* _AIM OF THE EXERCISE_:
Copy out the rows exactly as they appear, from the first row of the records through the line containing "tap(633, 130)", with both ends included.

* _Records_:
=-=-=-=-=
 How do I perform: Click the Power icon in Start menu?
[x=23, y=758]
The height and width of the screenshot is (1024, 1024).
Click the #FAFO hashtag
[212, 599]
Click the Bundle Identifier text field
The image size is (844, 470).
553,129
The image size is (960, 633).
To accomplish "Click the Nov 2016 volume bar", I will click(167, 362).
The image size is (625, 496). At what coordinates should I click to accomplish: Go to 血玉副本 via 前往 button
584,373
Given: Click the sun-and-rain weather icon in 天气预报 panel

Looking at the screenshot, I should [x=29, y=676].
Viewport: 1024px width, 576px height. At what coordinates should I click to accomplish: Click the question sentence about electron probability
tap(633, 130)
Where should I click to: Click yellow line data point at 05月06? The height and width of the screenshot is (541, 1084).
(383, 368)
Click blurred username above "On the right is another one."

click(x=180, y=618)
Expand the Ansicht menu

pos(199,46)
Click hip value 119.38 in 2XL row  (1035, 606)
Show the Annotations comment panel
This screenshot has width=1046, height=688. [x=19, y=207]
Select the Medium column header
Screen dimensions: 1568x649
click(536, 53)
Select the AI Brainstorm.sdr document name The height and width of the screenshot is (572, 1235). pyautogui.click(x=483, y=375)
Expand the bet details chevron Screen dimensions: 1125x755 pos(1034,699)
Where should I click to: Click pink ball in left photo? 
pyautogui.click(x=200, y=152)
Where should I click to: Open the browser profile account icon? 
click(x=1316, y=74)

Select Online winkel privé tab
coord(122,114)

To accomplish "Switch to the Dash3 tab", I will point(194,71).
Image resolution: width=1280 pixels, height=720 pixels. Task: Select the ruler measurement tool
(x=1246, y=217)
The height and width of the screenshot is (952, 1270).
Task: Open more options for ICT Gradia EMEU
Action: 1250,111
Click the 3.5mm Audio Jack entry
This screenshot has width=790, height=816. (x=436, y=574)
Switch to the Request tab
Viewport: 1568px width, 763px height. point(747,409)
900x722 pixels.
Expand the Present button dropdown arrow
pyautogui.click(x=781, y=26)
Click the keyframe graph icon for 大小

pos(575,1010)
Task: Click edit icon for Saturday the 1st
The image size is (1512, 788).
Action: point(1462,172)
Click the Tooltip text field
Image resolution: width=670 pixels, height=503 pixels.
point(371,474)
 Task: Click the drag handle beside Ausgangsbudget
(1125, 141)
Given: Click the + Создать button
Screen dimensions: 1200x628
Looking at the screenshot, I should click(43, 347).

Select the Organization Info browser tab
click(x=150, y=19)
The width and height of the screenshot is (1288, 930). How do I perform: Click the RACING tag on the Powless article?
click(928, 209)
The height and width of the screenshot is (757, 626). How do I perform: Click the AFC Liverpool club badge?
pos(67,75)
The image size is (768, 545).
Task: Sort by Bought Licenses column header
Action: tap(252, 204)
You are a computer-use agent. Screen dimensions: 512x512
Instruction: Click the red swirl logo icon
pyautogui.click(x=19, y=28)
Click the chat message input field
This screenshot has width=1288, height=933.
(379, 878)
=-=-=-=-=
* _RESPONSE TO THIS EXERCISE_:
 How do I perform: Click the Power icon in Start menu?
[x=23, y=758]
The height and width of the screenshot is (1024, 1024).
Click the #FAFO hashtag
[212, 599]
Click the Bundle Identifier text field
The image size is (844, 470).
553,129
The image size is (960, 633).
To accomplish "Click the Nov 2016 volume bar", I will click(167, 362).
The image size is (625, 496). At what coordinates should I click to accomplish: Go to 血玉副本 via 前往 button
584,373
Given: Click the sun-and-rain weather icon in 天气预报 panel

Looking at the screenshot, I should [x=29, y=676].
Viewport: 1024px width, 576px height. At what coordinates should I click to accomplish: Click the question sentence about electron probability
tap(633, 130)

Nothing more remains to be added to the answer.